> **À FAIRE**
1 - Répondez aux questions suivantes sur le discours de M. Droutsas.
(a) En quel lieu et à quelle date le discours a-t-il été prononcé ?
(b) Quelle autre région, en plus du Moyen-Orient et de l'Afrique du Nord, fait l'objet de discussions autour de la table ?
(c) Quel pays a apporté un soutien sans faille à la perspective européenne ?
2 - Relevez toutes les formules par lesquelles l'orateur s'adresse à son auditoire au début du discours.
3 - Prolongez le discours de M. Droutsas sur la politique étrangère en reprenant après sa dernière phrase.

> **EXTRAIT DU TEXTE**
┄┄┄┄┄┄┄┄┄┄

Discours de M. Droutsas à la conférence de l’ Economiste intitulée « L’Agenda de la politique étrangère à la lumière des développements actuels dans la région Moyen-Orient et Afrique du Nord, Europe du sud-est et Méditerranée orientale» (Lagonissi, 19 mai 2011)
Chers collègues,
Vos excellences,
Mesdames et Messieurs,
Invités distingués,
En tant que ministre des Affaires étrangères je dirais que le titre de notre conférence « l’Agenda de la politique étrangère à la lumière des développements actuels dans la région » semble être une tautologie. C’est un peu comme si l’on tournait en rond.
En d’autres termes, je dirais que les « développements actuels » sont notre pain quotidien et la politique étrangère notre table entière.
Si j’affirme cela c’est parce que nous avons souvent tendance à nous perdre dans les développements actuels et à perdre de vue le tableau d’ensemble. Et c’est exactement ce tableau d’ensemble qui doit constituer la force motrice de notre politique étrangère.
A cet égard, nous devons porter notre regard au-delà des événements qui se déroulent en temps réel. Même si je comprends parfaitement l’impact que les réseaux d’information internationaux ont sur la façon dont nous percevons le monde, je ne pense pas qu’il faille permettre aux « gros titres » de devenir un facteur déterminant de l’élaboration de notre politique étrangère.
Nous devons également nous préparer au lendemain et aux réalités qui émaneront une fois que la tempête sera calmée.
Cela est particulièrement vrai pour le Moyen-Orient et l'Afrique du nord. Mais en dépit de la volatilité de la situation sur place dans certains pays de la région – notre attention étant bien entendu axée sur la Libye – la communauté internationale s’accorde largement sur la situation que nous voulons voir émerger une fois que la tempête sera passée : des sociétés stables, prospères où les droits de l’homme et l'Etat de droit seront respectés et où les aspirations des peuples eux-mêmes seront réalisées au moyen de processus démocratiques sans pressions extérieures.
Nous avons tous eu nos expériences nationales de cette entreprise appelée démocratie et nous connaissons tous très bien aussi bien ses valeurs que son potentiel. Nous savons tous également que cette lutte est toujours acharnée. Mais ce que nous oublions parfois c’est que cette lutte ne finit jamais : même dans les démocraties les plus avancées, les valeurs et principes démocratiques doivent être sauvegardés et constamment développés.
Tel est le cas d’une autre région faisant l'objet de discussions autour de cette table : l'Europe du Sud-est et la Méditerranée orientale.
Ce qui distingue cette région du Moyen-Orient ou de l’Afrique du Nord c’est que les pays y faisant partie – en particulier ceux de l’Europe du Sud-est – sont soit membres à part entière de l’UE ou pays candidat à l’adhésion à l’Union européenne.
Cette dimension européenne, que nous appelons la perspective européenne, a été une force motrice importante pour ces pays et elle a, pendant toutes ces années, bénéficié du soutien sans faille de la Grèce.

┄┄┄┄┄┄┄┄┄┄

> **DONNÉES FOURNIES**
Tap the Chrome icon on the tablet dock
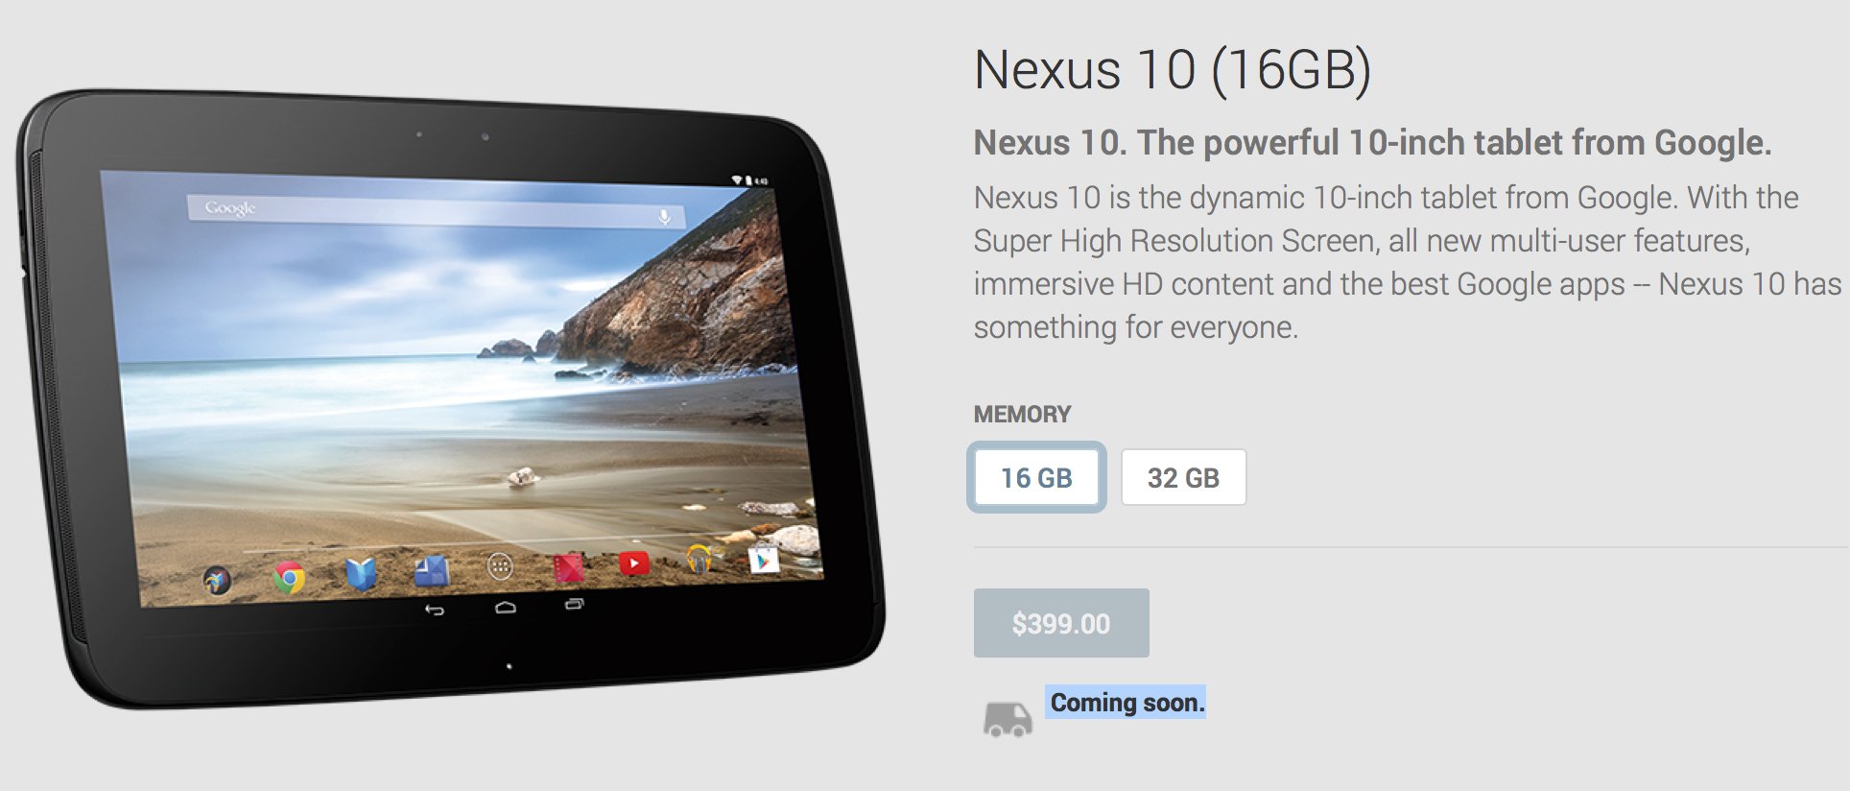 click(289, 577)
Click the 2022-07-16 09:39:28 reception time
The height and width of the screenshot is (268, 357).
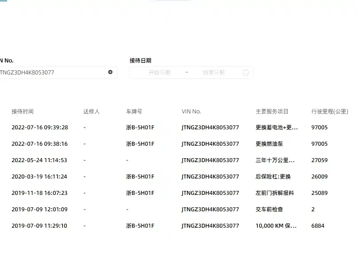40,128
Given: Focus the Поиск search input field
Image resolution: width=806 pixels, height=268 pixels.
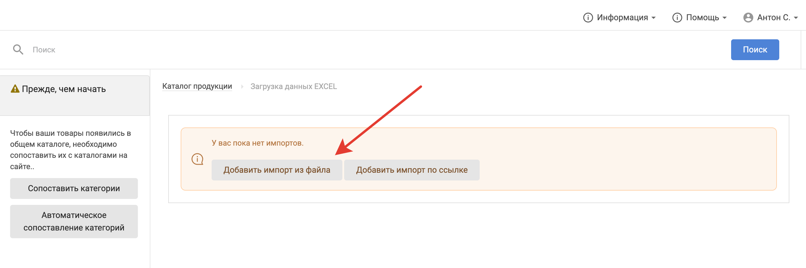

┄┄┄┄┄┄┄┄┄┄

> **EXERCICES CORRIGÉS**
1 -
(a) À Lagonissi, le 19 mai 2011.
(b) L'Europe du Sud-est et la Méditerranée orientale.
(c) La Grèce.

2 -
Chers collègues
Vos excellences
Mesdames et Messieurs
Invités distingués

3 -
J’imagine que mon ami et collègue, Vuk, se réfèrera aux expériences de la Serbie à cet égard et donc je n'entends pas entrer dans les détails de ce sujet.
J’aimerais toutefois souligner que pour notre voisinage direct, les Balkans, la Grèce a présenté l’« Agenda 2014 » dans le but d'accélérer le processus d'adhésion des pays des Balkans occidentaux, nos partenaires et amis, à la famille européenne. Notre message était clair et il l’est toujours : la pleine adhésion est un objectif réalisable.
Et nous avons d’ores et déjà décidé de consacrer la Présidence de la Grèce à l’UE en 2014 à l’élargissement des Balkans occidentaux en organisant une conférence au sommet de l’UE avec tous les pays des Balkans, dans le but, espérons-nous, de pouvoir élaborer une feuille de route précise avec une date butoir précise à laquelle devra être réalisée l’adhésion à l’UE de tous les pays des Balkans occidentaux, si les conditions nécessaires sont remplies.
Dans l’Union européenne actuelle, la fatigue de l’élargissement est un fait indéniable : la situation économique difficile alimente le scepticisme quant à la rationalité d’un élargissement ultérieur.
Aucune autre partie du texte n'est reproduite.